**Assigned task**
Instruction for the data below: set down exactly the lines from the line with "Instruction: Click the" to the line with "Task: Open the jas profile avatar picture", inclusive, and no others.

**The input**
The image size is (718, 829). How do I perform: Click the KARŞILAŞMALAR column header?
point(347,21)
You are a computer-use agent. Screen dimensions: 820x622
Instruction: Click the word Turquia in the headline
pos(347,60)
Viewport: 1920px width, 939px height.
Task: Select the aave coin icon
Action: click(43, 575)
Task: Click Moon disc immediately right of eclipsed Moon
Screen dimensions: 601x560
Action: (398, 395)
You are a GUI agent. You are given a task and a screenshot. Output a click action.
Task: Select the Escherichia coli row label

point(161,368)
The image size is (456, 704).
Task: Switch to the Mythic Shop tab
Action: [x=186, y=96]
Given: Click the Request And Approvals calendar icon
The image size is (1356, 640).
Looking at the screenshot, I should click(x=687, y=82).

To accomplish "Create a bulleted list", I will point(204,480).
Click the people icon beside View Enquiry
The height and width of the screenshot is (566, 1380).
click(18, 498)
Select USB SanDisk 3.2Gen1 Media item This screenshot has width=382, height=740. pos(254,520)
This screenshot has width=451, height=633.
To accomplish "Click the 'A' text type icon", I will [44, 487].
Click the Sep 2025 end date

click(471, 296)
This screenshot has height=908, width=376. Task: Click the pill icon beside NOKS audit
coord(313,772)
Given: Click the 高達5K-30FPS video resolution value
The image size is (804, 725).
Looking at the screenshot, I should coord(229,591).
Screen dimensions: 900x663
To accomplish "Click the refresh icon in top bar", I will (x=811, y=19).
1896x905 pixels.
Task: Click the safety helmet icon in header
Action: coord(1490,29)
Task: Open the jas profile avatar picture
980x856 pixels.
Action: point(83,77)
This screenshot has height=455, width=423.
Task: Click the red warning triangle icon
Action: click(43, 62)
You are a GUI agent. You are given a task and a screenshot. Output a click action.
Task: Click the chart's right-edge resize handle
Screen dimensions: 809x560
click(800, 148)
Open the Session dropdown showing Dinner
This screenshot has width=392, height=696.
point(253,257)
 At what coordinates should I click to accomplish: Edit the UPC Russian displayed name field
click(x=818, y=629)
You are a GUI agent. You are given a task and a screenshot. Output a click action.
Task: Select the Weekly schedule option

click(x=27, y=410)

**Answer box**
Instruction: Click the word Turquia in the headline
pos(347,60)
Viewport: 1920px width, 939px height.
Task: Select the aave coin icon
Action: click(43, 575)
Task: Click Moon disc immediately right of eclipsed Moon
Screen dimensions: 601x560
Action: (398, 395)
You are a GUI agent. You are given a task and a screenshot. Output a click action.
Task: Select the Escherichia coli row label

point(161,368)
The image size is (456, 704).
Task: Switch to the Mythic Shop tab
Action: [x=186, y=96]
Given: Click the Request And Approvals calendar icon
The image size is (1356, 640).
Looking at the screenshot, I should click(x=687, y=82).

To accomplish "Create a bulleted list", I will point(204,480).
Click the people icon beside View Enquiry
The height and width of the screenshot is (566, 1380).
click(18, 498)
Select USB SanDisk 3.2Gen1 Media item This screenshot has width=382, height=740. pos(254,520)
This screenshot has width=451, height=633.
To accomplish "Click the 'A' text type icon", I will [44, 487].
Click the Sep 2025 end date

click(471, 296)
This screenshot has height=908, width=376. Task: Click the pill icon beside NOKS audit
coord(313,772)
Given: Click the 高達5K-30FPS video resolution value
The image size is (804, 725).
Looking at the screenshot, I should coord(229,591).
Screen dimensions: 900x663
To accomplish "Click the refresh icon in top bar", I will (x=811, y=19).
1896x905 pixels.
Task: Click the safety helmet icon in header
Action: coord(1490,29)
Task: Open the jas profile avatar picture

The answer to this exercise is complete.